To attach processes to cgroups, you have to add the process id to the tasks file which is generated under each cgroup dir. After adding the pid to the tasks file, every child of that pid will be attached to that group.

You can also use cgexec to start a new process in a group, cgexec is one of the tools that shipped with cgi-bin package. For example:

[email protected]:~# cgexec -g cpu:cpus1 /bin/sh
#

or alternatively you can use the manual method

[email protected]:~# sh
# echo $$ > /cgroups/cputest/cpus1/tasks

CGroups with Docker

Docker uses cgroups to limit the resources for its containers, adding limits to the containers can be done on creating a new container using docker run command:

[email protected]:~# docker run --cpu-shares=250 --memory=100m -i -t ubuntu /bin/bash

–memory used to limit the memory and swap usage for the container.

–cpu-share used to specify the shares for this container.

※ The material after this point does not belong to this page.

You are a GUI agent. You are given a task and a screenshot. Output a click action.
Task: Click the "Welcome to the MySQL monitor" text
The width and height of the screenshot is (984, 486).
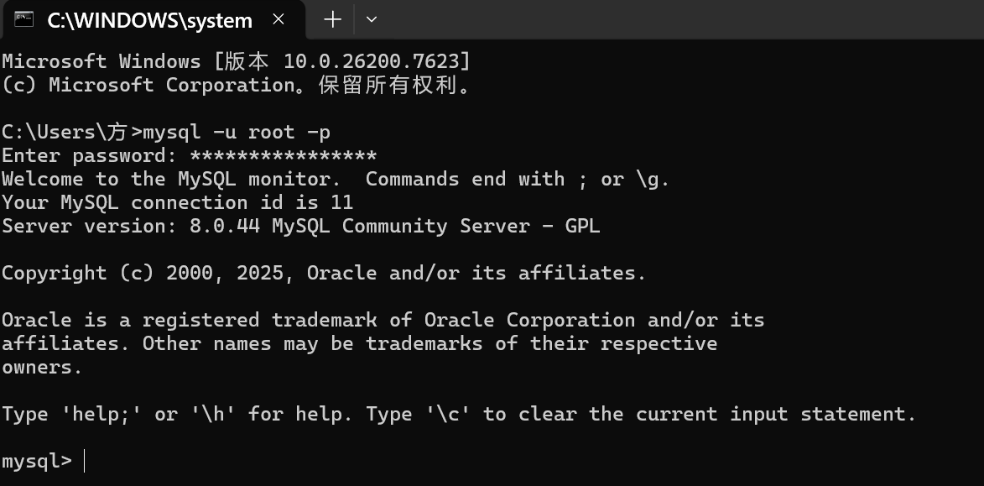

We can get the container’s id, to see what happened under the hood:

[email protected]:~# docker ps
CONTAINER ID  IMAGE         COMMAND     CREATED       STATUS        PORTS  NAMES
f9b804ced1a8  ubuntu:latest "/bin/bash" 4 minutes ago Up 4 minutes         cgrp-test

[email protected]:~# cat /sys/fs/cgroup/cpu/docker/f9b804ced1a8..../cpu.shares
250

We can see that a new cgroup called docker is created automatically inside each subsystem, and the cpu.share is changed to 250 as we specified.